‘Winter is long,” sighs the baby penguin on stage. No need telling that to a crowd of bleary-eyed parents and carers, with their own squawking chicks in tow, for this adaptation of Emma Dodd’s popular book.
The Little Angel puppet theatre does a reliably fun festive show – I have fond memories of the chatty stockings waiting to be filled in 2013’s The Night Before Christmas (“Hope there’s a satsuma!”). First put on in 2016, Samantha Lane’s production Me … now has a run in its studio space. Children sprawl on soft mats before a stage that is framed by designer Simon Plumridge with slabs of cracked ice.
Dodd’s chick’s-eye-view tale about an overwhelming world is told with gentle rhythms and reassuring repetition. It’s a comforting book that ends with a practically mandatory hug from whoever reads it. A folksy opening song by Arran Glass interweaves familiar lines from the story as we watch a chick hatch at the feet of an emperor penguin, with a puppet controlled in each hand by Lori Hopkins. Jimmy Grimes’s designs are appealing: the big penguins have the right shimmering grace, while the fluffy baby has the same look as a plush cuddly toy. The rest of the colony are suggested by a cacophony of cries that puzzlingly morph into Prokofiev’s Romeo and Juliet.

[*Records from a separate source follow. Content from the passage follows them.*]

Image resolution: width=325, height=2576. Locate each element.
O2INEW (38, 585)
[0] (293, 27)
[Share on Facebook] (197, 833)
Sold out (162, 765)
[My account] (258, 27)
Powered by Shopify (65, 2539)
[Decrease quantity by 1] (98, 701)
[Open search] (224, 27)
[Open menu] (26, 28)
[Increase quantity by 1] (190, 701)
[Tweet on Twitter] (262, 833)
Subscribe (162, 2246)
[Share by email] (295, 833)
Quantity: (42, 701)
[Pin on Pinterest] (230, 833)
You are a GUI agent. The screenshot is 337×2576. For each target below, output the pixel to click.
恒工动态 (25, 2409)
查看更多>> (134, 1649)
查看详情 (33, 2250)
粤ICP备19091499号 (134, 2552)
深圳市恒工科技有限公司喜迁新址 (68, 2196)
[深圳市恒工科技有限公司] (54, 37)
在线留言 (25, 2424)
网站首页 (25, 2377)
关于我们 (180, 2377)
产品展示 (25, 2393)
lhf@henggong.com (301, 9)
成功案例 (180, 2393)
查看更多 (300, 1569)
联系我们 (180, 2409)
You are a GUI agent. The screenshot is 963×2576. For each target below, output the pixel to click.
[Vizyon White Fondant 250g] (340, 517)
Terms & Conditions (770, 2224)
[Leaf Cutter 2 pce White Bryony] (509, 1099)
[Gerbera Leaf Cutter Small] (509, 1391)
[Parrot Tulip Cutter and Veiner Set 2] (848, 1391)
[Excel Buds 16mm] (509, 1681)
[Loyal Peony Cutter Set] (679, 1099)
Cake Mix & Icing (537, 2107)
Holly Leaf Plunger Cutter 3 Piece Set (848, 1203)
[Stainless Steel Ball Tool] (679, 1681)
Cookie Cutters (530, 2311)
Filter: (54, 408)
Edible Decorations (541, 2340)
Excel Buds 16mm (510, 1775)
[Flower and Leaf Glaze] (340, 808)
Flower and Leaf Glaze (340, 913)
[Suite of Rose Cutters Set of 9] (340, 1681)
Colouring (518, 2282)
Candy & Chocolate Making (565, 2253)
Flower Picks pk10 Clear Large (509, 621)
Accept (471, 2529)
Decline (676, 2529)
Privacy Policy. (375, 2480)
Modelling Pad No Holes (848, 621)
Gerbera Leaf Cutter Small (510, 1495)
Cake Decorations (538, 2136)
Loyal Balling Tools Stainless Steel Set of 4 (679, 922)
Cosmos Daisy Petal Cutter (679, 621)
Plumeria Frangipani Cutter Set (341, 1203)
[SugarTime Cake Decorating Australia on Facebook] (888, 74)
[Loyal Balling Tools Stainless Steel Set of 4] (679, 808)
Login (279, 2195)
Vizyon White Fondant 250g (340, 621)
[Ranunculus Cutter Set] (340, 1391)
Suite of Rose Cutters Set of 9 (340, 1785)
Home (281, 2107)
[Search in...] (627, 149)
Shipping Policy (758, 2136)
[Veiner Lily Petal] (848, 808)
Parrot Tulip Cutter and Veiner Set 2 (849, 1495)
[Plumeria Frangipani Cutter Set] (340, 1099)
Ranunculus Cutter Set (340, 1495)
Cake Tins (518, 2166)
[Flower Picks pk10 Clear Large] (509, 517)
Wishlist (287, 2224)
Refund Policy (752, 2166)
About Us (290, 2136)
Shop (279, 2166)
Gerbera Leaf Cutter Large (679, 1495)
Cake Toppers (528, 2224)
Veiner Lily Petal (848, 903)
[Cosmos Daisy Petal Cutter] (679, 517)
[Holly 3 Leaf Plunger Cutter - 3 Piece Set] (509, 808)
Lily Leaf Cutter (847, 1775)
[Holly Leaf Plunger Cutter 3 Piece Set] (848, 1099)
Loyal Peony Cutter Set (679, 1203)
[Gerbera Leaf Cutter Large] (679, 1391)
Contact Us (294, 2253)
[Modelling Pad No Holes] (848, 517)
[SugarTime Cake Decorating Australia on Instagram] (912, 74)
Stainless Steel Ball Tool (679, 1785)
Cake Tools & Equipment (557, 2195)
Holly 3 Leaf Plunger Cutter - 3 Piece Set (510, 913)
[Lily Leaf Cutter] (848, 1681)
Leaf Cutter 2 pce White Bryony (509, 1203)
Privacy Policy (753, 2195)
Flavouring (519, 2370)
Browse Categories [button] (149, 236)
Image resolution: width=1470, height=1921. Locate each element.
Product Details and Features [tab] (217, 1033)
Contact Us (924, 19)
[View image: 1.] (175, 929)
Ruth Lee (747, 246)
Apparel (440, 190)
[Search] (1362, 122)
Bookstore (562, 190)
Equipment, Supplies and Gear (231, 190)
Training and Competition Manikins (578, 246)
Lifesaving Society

While Dodd’s tale is for over-ones, this production is for children aged two to five. There are several attempted stage invasions from the toddlers, but I suspect older kids’ attentions may wander during the penguin’s waddling odyssey through wind and water. Partly that’s because the 40-minute production has the same anonymous quality as the book – there is nothing particularly distinctive about this chick – but also because there’s no wow moment and no belly laughs. Still, it’s a sweet, breezy show to brighten up that long winter.
At the Little Angel theatre’s Studios, London, until 2 February.